Learning Friction Dynamics with Neural Networks

In this example, we demonstrate how to learn an unknown friction model using a neural network within the Extended Kalman Filter framework. We consider an actuated mass subject to friction with Stribeck effect - a nonlinear phenomenon where friction decreases from static friction to Coulomb friction as velocity increases.

The key point is that while we know the basic physics (Newton's second law), we might not have an accurate friction model. We'll use a neural network to learn this friction component while leveraging our knowledge of the system structure.

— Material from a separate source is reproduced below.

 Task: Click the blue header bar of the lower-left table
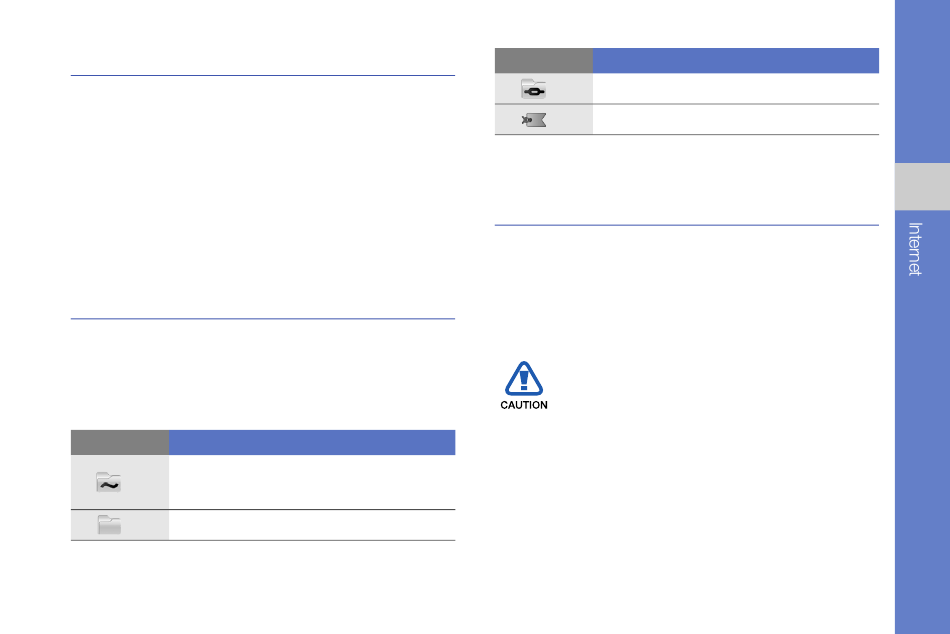tap(312, 442)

Combining first-principles models and black-box neural networks, today popularized under the name "Universal Differential Equations" (UDEs), has been explored for a long time in the process-control community, early work includes [UDE1] and [UDE2], where neural networks were used to augment continuous-time models of chemical processes. Contrary to those works, we will let the state estimator itself find the parameters of the neural network alongside the state, rather than relying on a separate training phase using gradient descent.

System Description

We consider a simple mass moving in one dimension:

  • State variables: position x₁ and velocity x₂
  • Control input: applied force u
  • Unknown friction force: f_friction(x₂)

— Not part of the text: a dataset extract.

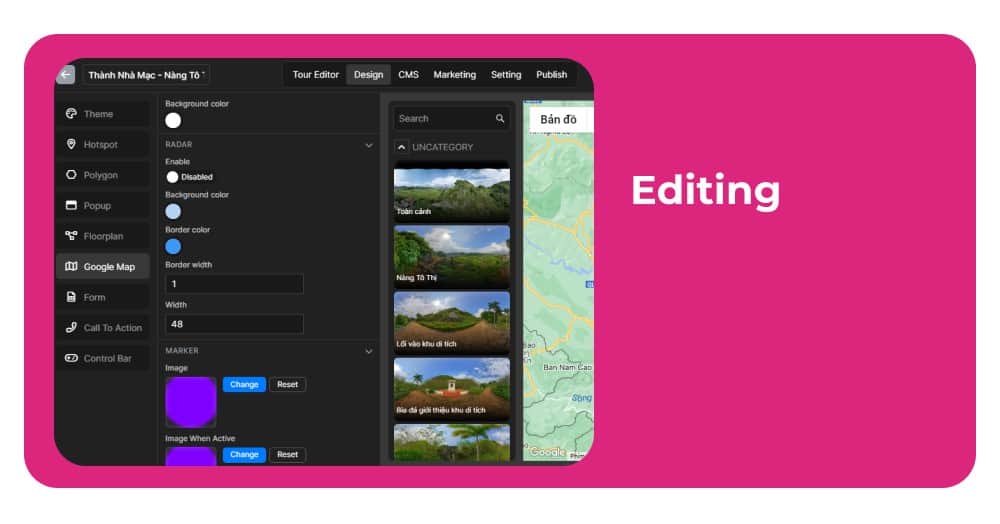Screen dimensions: 1000x524
Task: Click the Form document icon
Action: tap(71, 297)
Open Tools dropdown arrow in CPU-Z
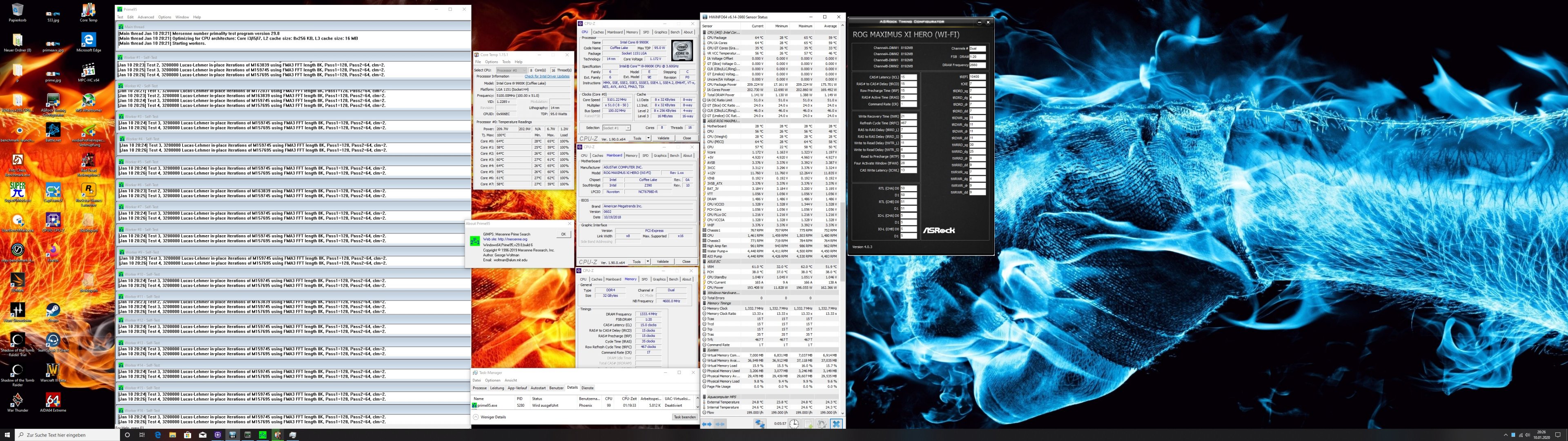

The continuous-time dynamics are:

ẋ₁ = x₂
ẋ₂ = (u - f_friction(x₂)) / m

The true friction model includes Stribeck effect:

f_friction(v) = (f_c + (f_s - f_c) * exp(-|v|/v_s)) * sign(v) + f_v * v

where:

  • f_s: static friction coefficient
  • f_c: Coulomb friction coefficient
  • v_s: Stribeck velocity
  • f_v: viscous friction coefficient

Setup and Data Generation

using LowLevelParticleFilters, Lux, Random, SeeToDee, StaticArrays, Plots, LinearAlgebra
using ComponentArrays, DifferentiationInterface, SparseMatrixColorings
using SparseConnectivityTracer: TracerSparsityDetector

using LowLevelParticleFilters: SimpleMvNormal

# True friction model with Stribeck effect
function true_friction(v; f_s=2.0, f_c=1.0, v_s=0.1, f_v=0.5)
    if abs(v) < 1e-6
        return 0.0f0  # Avoid numerical issues at zero velocity
    else
        return Float32((f_c + (f_s - f_c) * exp(-abs(v)/v_s)) * sign(v) + f_v * v)
    end
end

plot(true_friction, -2, 2, title="True Friction Model", xlabel="Velocity", ylabel="Friction Force")
Example block output
# True system dynamics
function mass_dynamics(x, u, p, t)
    m = 1.0f0  # Mass
    x₁, x₂ = x
    force = u[1]
    friction = true_friction(x₂)

    # Add time-varying behavior: friction increases after t=200
    if t > 200
        friction *= 1.3f0
    end

    SA[
        x₂,  # ẋ₁ = velocity
        (force - friction) / m  # ẋ₂ = acceleration
    ]
end

# Discretize the system
Ts = 0.1f0  # Sample time
discrete_dynamics = SeeToDee.Rk4(mass_dynamics, Ts)

# System dimensions
nx = 2  # State dimension [position, velocity]
nu = 1  # Input dimension [force]
ny = 2  # Output dimension [position, velocity]

# Generate training data
function generate_data(rng)
    measurement(x, u, p, t) = x  # Measure full state

    # Time vector
    t = 0:Ts:200
    N = length(t)

    # Generate varied control inputs to excite different velocities
    u = Float32[]
    for i in 1:N
        if i < N÷4
            push!(u, 3.0f0 * cos(0.1f0 * t[i]))  # Slow oscillation
        elseif i < N÷2
            push!(u, 5.0f0 * sign(sin(0.5f0 * t[i])))  # Square wave
        elseif i < 3N÷4
            push!(u, 2.0f0 * randn(rng))  # Random excitation
        else
            freq = 0.05f0 + 0.2f0 * (i - 3N÷4) / (N÷4)
            push!(u, 4.0f0 * sin(2π * freq * t[i]))  # Chirp signal
        end
    end
    u = [SA[u_i] for u_i in u]
    u = [u; u]

    # Initial state
    x0 = Float32[0.0, 0.0]

    # Simulate system
    x = LowLevelParticleFilters.rollout(discrete_dynamics, x0, u)[1:end-1]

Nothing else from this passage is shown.